Black issued several local health orders last year, but they largely mirrored the state’s directives. His major alteration was omitting a case count threshold for the mask mandate. Black lifted his local order in early January, well ahead of Gov. Greg Gianforte.

City Councilor Kristin Smith took issue with a few of the more accusatory comments, calling attacks on the applicants and the county’s health officials frustrating. A business owner, Smith blamed the pandemic, rather than the health board, with putting a crimp on sales. Letting the coronavirus run through the community unchecked would have been worse for small businesses, she said.

“Protecting public health protects economic health,” Smith said. “If a community is sick and dying, we have no employees and no customers.”

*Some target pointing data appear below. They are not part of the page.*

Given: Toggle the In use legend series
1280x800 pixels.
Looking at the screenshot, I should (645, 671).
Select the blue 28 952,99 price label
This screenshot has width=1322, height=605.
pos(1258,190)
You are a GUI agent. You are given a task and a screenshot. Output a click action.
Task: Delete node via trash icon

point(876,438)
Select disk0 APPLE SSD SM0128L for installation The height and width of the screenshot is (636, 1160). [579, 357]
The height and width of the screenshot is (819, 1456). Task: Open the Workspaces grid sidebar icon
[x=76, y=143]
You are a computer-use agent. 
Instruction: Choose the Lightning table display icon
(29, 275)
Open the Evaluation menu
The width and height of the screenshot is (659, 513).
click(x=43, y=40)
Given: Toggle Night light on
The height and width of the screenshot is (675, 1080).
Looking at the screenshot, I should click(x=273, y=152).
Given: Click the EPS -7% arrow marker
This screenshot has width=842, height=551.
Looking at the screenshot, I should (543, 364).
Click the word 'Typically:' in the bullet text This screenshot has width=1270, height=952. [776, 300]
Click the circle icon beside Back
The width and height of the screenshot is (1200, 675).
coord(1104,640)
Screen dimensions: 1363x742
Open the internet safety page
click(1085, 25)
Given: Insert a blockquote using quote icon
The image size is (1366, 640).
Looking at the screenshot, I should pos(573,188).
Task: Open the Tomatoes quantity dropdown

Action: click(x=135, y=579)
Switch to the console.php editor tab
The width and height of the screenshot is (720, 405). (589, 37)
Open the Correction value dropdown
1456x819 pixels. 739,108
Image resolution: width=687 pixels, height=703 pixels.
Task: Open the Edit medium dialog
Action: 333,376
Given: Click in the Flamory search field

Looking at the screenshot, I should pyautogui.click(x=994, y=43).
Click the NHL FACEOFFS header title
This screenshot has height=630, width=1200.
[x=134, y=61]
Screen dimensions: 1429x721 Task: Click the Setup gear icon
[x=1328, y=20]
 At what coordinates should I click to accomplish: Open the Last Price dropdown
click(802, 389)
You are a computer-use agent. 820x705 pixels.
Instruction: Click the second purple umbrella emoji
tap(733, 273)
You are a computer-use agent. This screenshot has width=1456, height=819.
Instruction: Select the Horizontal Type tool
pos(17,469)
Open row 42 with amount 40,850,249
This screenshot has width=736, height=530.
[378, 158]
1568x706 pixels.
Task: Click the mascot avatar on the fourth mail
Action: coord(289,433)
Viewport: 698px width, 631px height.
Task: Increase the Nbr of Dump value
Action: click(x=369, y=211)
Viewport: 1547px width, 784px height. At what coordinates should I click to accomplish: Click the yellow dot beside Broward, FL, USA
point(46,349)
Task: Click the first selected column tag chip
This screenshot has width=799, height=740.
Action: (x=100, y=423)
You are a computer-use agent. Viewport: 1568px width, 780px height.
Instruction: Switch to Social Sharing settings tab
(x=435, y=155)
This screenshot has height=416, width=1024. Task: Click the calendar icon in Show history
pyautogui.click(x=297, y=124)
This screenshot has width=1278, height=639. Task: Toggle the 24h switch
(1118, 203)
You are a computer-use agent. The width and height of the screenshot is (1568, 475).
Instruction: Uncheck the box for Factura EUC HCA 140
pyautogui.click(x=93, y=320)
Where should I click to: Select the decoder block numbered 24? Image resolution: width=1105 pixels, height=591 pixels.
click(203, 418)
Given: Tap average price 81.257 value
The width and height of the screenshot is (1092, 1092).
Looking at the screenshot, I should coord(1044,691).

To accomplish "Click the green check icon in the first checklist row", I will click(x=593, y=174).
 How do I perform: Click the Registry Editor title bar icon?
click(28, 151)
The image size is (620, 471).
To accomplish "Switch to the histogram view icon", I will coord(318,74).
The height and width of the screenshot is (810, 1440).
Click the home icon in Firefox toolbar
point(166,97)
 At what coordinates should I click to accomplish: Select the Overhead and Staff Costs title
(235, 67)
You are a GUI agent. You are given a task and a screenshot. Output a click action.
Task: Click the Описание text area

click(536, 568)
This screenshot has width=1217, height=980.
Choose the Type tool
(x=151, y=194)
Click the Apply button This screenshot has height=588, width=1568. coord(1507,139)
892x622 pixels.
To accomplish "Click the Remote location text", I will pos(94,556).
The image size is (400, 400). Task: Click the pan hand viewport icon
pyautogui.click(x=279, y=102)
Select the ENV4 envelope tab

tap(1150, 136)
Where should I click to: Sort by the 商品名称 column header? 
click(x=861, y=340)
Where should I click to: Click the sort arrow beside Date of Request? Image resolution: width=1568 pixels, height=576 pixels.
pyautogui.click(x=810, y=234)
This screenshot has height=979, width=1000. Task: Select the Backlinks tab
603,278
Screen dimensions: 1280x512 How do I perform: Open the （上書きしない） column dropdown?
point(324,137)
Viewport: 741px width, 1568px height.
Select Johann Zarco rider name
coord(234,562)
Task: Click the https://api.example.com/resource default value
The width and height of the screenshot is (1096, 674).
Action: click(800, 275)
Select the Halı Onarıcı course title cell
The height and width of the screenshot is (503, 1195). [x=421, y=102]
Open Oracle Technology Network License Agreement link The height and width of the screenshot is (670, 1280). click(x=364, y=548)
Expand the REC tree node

Of the seven applicants, five made city council’s shortlist: attorney Ann German, Tracy McNew of the Center for Asbestos Related Disease, resident Ken Crandell, former City Councilor DC Orr and Fantozzi. City councilors voted on each in quick succession.

Councilors split evenly over German and McNew. Orr earned two votes, from Dufficy and City Councilor Hugh Taylor, despite falsely accusing city councilors of meeting secretly with the health board chair last month. Crandell, meanwhile, earned four votes.

Mayor Brent Teske thanked the candidates and members of the public for attending the meeting in such large numbers.